Si può anche dire che ciò a cui tendiamo è il trascendente, qualche cosa posto sempre al di là, che lo scopo del pensiero, alla fine, è la rivelazione ultima del mistero del nostro essere al mondo, o, al limite, la contemplazione di Dio. Nel momento in cui però vogliamo definirlo, determinarlo, conoscerlo una volta per tutte, ci sfugge, è come voler trattenere con le mani tutta l’acqua che sgorga da una sorgente: ne possiamo tutt’al più contenere una minima parte, o bagnarci, ma mai conservarla.
Le forme di sapere che si propongono di conoscere il tutto falliscono miseramente e producono solo pie illusioni. Diremo che sono anche pericolose, perché, essendo conoscenza di tutto, non possono avere fuori di sé nulla e pretendono di inglobare l’altro da sé, devono per necessità avere sempre ragione e escludono come errore tutto ciò che è difforme rispetto alla totalità che pongono. In questo caso si realizza una perversa unione tra sapere e potere per cui chi è altro rispetto alla verità ufficiale viene emarginato, espulso, discriminato o al massimo tollerato con indulgenza. Si formano caste di sacerdoti del vero e del tutto, custodi dell’ortodossia che inquisiscono ogni forma di pensiero eterogenea. Tuttavia, dietro ai paramenti, dietro alla ritualità dei gesti, dietro all’oro che orna gli altari, dietro al marmo, dietro al sacro che come un manto ricopre ogni cosa, si nasconde solamente una umana, troppo umana, volontà di possedere la verità e di far trasparire ovunque la certezza di tale possesso.
A questo punto sorge una obiezione: non è forse meglio limitarsi, rimanere al di qua del confine, non sfidare la tempesta, non guardare oltre, non cedere alle lusinghe di quell’altrove indefinito? La pace non può forse essere ritrovata zittendo l’ansia del trascendente che ci divora, vivendo senza illusioni, senza troppe domande, così come viene, “alla giornata”?
Saremmo forse più sereni se vivessimo senza pensiero sul limite, ma è chiaro che il senso del nostro esser-qui è dato solo da quell’altrove che non potremo mai conoscere, che l’ignoto compenetra il noto e lo rende possibile, che la nostra stessa stoffa è costituita dal paradosso che dice che solo ignorando tutto potremmo sfiorare la verità.
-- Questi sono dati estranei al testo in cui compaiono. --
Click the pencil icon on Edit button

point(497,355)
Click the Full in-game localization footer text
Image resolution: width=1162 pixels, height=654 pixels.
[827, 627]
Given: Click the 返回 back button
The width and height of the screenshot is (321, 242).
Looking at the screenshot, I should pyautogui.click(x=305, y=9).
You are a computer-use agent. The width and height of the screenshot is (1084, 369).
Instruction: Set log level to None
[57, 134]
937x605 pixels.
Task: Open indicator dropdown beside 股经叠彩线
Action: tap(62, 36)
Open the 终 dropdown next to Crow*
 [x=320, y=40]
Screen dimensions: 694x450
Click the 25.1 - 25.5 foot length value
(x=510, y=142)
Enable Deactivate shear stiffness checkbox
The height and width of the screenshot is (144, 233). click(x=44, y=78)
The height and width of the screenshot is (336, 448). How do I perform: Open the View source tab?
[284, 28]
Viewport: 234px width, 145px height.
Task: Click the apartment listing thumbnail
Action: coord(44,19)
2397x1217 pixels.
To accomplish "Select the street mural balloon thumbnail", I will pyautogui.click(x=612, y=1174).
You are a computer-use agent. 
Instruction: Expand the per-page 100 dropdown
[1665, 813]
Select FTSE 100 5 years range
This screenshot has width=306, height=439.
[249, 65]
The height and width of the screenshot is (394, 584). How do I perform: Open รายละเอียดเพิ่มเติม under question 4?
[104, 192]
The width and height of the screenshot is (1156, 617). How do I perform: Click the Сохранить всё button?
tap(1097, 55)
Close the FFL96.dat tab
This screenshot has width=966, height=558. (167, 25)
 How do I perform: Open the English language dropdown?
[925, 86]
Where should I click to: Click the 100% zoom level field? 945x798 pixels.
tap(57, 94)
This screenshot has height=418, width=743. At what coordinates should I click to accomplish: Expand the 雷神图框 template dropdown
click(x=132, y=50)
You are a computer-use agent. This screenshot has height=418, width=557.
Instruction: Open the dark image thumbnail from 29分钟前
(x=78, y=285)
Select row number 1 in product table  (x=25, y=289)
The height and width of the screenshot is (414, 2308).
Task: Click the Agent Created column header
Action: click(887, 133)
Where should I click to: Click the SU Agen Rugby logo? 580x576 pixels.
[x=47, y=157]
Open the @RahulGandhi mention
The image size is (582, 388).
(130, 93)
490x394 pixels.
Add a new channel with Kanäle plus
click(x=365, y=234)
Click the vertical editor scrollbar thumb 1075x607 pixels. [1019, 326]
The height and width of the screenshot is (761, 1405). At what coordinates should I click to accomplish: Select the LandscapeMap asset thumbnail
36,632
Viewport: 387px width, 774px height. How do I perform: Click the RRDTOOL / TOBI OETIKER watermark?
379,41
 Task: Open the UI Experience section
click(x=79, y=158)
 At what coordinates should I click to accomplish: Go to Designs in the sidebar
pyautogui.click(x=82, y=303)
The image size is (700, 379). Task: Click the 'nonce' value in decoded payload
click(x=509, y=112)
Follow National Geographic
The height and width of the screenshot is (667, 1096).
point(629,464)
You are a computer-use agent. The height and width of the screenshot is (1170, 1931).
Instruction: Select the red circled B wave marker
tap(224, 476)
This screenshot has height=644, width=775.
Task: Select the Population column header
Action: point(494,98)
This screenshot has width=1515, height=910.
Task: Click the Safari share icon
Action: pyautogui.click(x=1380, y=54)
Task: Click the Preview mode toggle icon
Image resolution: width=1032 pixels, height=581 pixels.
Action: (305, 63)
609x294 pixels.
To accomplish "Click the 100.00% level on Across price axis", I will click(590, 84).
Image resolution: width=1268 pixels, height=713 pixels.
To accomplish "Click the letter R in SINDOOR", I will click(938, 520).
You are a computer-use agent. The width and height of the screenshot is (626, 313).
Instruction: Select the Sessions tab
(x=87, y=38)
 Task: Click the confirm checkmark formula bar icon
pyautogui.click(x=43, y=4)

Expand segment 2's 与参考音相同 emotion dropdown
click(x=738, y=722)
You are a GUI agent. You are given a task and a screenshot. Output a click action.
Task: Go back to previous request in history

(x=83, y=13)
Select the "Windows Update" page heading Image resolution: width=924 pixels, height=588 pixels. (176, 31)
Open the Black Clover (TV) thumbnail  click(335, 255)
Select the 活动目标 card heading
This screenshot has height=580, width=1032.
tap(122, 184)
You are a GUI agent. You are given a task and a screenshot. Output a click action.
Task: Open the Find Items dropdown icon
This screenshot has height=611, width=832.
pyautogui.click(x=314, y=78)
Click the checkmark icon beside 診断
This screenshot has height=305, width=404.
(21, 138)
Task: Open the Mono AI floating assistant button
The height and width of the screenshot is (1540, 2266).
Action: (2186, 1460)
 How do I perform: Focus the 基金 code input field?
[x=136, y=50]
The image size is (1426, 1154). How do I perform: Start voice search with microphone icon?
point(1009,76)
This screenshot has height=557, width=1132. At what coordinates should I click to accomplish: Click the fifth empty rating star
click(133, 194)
Il pensiero dunque è sempre spinta a parlare sul limite, da intendersi come confine del razionale, del conscio e dell’umano.
Se il pensiero non fosse anche estasi e delirio, se il non-senso non venisse a rallegrare la nostra esistenza, se non lanciassimo di continuo la sfida al cielo e alle stelle, se non riuscissimo a uscire dalla condizione finita e limitata che ci caratterizza, se qualcosa di non-umano non popolasse i nostri sogni, allora l’esistenza sarebbe ridotta a mero sopravvivere in un universo muto; saremmo allora forse più sereni, forse la nostra vita assomiglierebbe a quella di un animale o di un vegetale o sarebbe un semplice meccanismo, ma non potremmo accedere alle altezze per le quali ci sentiamo destinati.
Proprio nel non poter raggiungere la totalità, nel dover affrontare una fatica degna di Sisifo per l’intera esistenza, proprio nel non aver accesso a ciò che si desidera sapere più di tutto e tuttavia continuare a cercare, a viaggiare, a spingersi oltre, a oltre-passare, sta la miseria e allo stesso tempo la grandezza dell’uomo.

Solchiamo dunque l’alto mare aperto con la disperata allegria dei naufraghi come Ulisse e i suoi compagni, l’ebbrezza dello spaesamento che il viaggio porterà con sé e ciò che giureremo di aver intravisto oltre le colonne d’Ercole compenseranno – forse – l’impossibilità e la vaghezza della meta!